[Data — start]

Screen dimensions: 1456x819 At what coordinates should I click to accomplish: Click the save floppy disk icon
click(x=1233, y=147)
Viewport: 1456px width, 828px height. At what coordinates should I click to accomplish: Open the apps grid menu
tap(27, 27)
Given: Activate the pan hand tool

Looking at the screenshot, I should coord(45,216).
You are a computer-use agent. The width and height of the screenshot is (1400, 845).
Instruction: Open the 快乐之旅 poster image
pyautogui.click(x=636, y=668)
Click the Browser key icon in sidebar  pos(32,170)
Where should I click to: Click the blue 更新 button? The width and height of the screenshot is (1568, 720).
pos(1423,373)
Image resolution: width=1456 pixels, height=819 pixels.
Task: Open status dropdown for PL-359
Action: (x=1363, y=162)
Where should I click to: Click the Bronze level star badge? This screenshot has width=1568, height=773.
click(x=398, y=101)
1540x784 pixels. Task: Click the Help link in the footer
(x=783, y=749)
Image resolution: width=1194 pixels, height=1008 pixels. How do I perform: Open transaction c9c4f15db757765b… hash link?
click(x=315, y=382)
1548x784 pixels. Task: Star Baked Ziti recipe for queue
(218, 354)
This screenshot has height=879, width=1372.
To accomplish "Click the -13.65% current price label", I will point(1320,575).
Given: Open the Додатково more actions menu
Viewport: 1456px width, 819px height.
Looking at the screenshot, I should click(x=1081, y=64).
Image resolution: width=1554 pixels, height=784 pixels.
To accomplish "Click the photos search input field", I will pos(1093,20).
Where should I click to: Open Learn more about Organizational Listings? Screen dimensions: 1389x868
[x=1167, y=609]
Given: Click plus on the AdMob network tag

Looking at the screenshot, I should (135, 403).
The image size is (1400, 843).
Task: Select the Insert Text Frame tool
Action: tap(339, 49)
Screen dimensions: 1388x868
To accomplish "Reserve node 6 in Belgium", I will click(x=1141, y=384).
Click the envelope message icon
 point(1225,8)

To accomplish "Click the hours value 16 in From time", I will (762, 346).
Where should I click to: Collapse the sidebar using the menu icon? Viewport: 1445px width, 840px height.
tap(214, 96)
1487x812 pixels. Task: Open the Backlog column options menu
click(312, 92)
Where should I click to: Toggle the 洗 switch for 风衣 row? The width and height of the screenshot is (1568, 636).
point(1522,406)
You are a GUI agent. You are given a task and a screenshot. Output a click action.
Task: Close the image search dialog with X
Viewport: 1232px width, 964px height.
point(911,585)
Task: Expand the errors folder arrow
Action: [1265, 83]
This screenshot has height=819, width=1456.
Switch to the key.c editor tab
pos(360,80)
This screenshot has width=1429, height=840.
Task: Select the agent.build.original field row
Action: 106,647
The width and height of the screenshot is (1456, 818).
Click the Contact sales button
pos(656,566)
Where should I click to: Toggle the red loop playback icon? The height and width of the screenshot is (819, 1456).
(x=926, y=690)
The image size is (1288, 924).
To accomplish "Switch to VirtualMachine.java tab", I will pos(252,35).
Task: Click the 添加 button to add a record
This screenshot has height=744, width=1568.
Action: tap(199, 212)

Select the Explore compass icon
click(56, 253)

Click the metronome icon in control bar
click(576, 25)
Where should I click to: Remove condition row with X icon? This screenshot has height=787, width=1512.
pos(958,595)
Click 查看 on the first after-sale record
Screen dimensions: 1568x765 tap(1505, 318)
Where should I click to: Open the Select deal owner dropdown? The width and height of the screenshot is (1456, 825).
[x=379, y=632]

[Data — finish]

### What is required:
Return each full line of the entries that contains the word "search".

### Solution for this exercise:
To accomplish "Click the photos search input field", I will pos(1093,20).
Task: Close the image search dialog with X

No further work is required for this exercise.